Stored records
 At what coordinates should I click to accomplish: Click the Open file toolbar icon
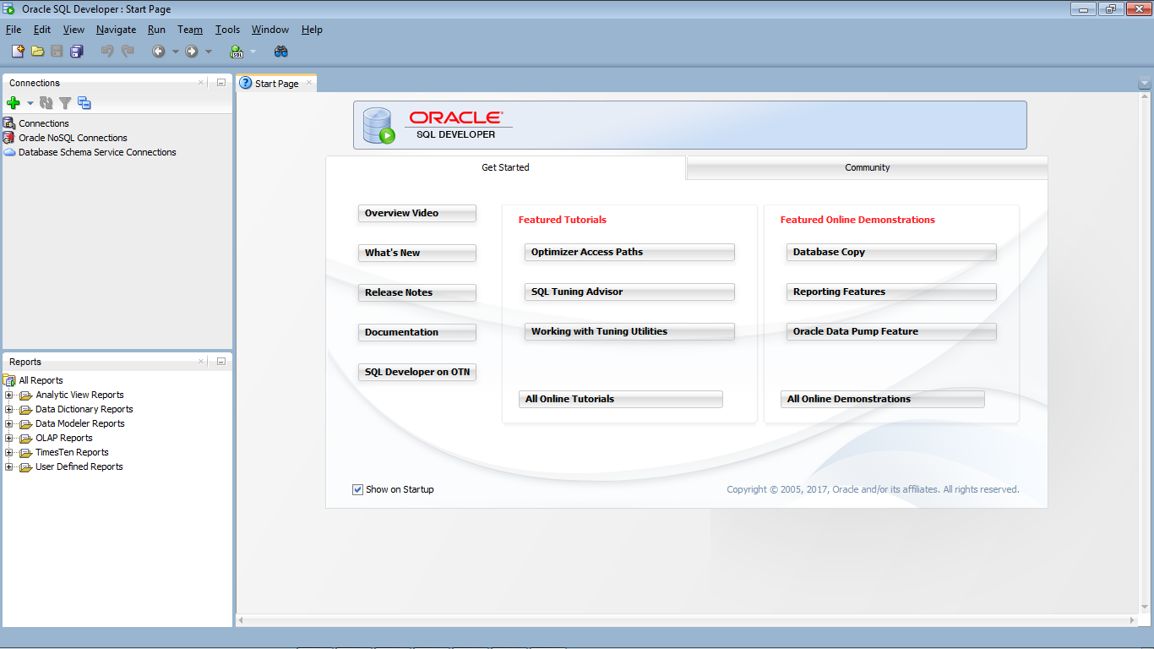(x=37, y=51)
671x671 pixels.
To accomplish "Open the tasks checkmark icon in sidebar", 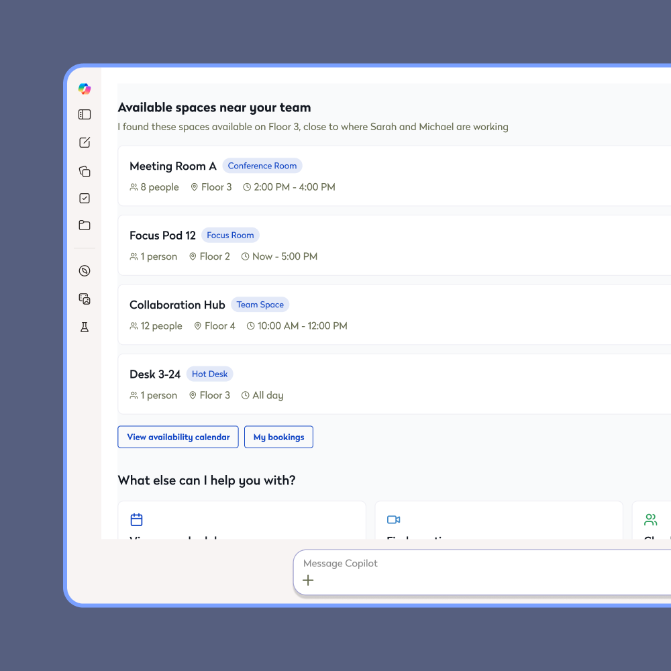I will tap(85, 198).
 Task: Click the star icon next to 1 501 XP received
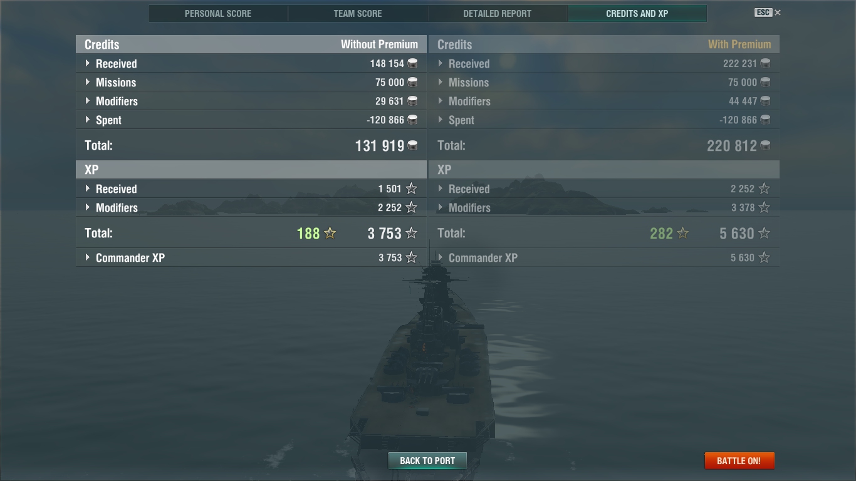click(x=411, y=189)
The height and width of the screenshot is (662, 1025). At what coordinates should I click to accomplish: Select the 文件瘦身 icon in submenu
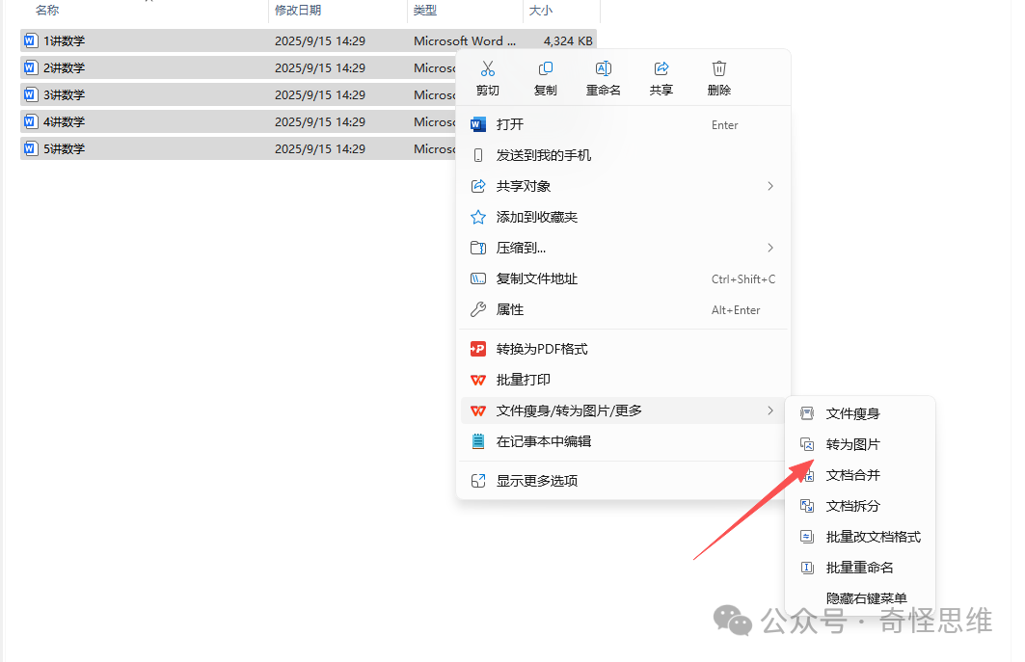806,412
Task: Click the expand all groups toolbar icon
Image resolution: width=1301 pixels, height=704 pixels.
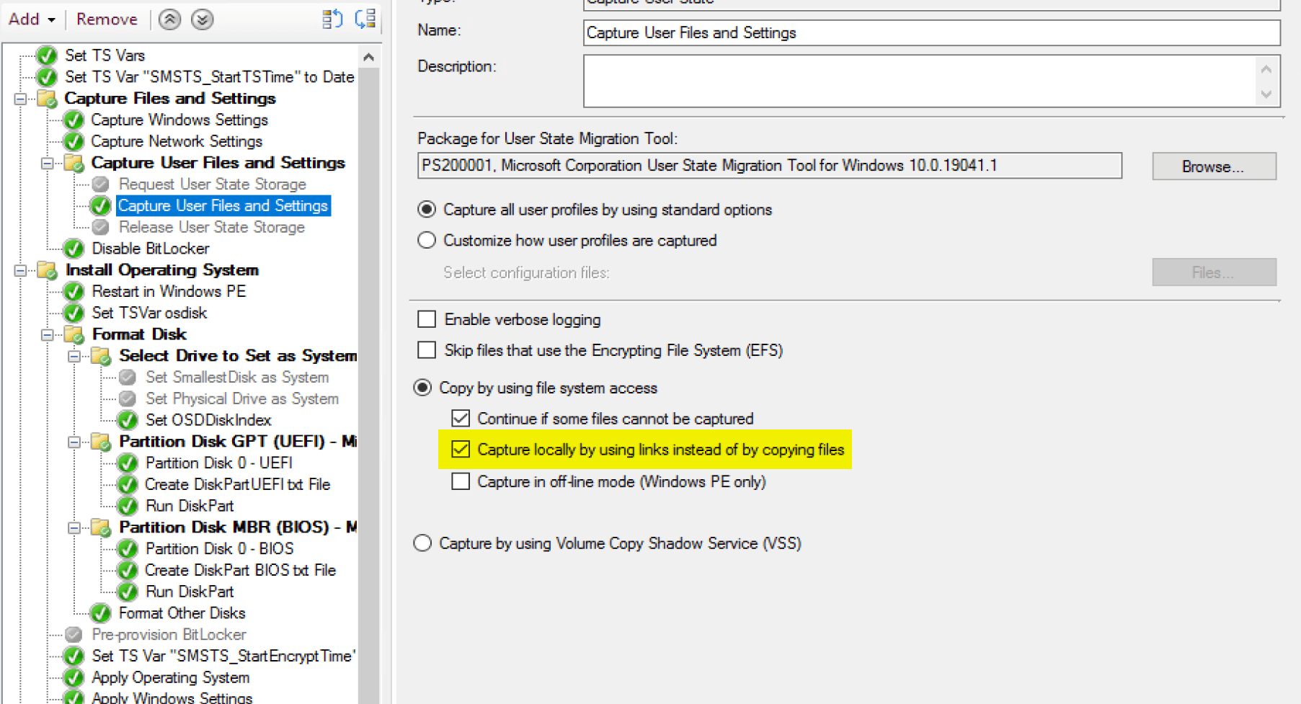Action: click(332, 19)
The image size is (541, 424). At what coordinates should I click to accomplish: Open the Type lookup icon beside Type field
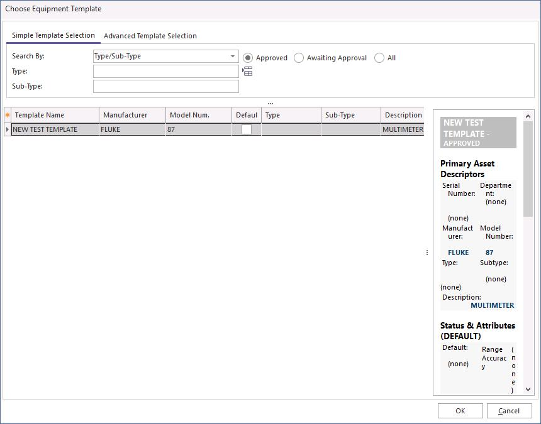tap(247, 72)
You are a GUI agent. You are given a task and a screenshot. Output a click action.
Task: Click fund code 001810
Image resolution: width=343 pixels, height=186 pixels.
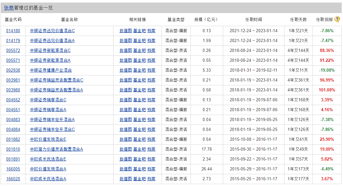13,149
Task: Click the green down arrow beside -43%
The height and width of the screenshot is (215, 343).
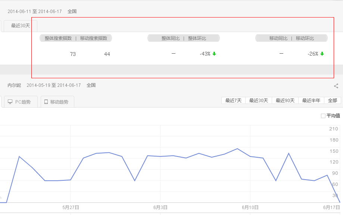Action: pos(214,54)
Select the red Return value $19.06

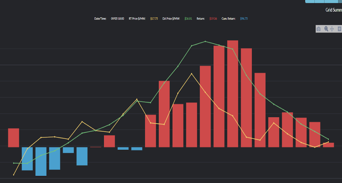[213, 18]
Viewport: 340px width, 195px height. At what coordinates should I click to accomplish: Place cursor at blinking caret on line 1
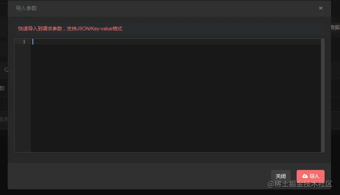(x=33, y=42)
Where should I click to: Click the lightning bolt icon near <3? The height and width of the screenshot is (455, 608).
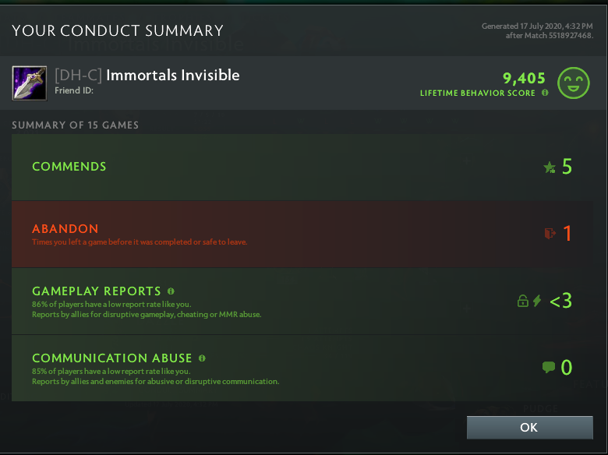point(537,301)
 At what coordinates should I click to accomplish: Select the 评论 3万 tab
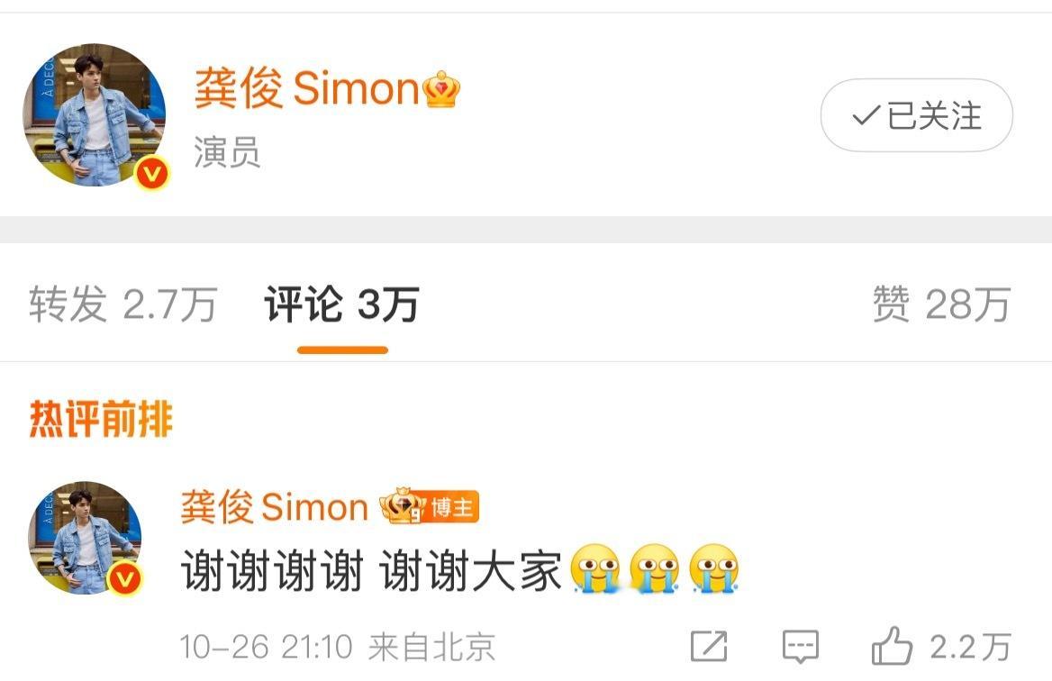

▶ **WHAT THE TASK REQUIRES**: Although the records above contain pictures, the copy must not; set down exactly the lines from the one with "The image size" up to and including the one with "Task: Click fund code 001810".

▶ **ANSWER TO THE PROBLEM**:
The image size is (541, 424). At what coordinates should I click to accomplish: Open the Type lookup icon beside Type field
tap(247, 72)
You are a GUI agent. You are given a task and a screenshot. Output a click action.
Task: Click fund code 001810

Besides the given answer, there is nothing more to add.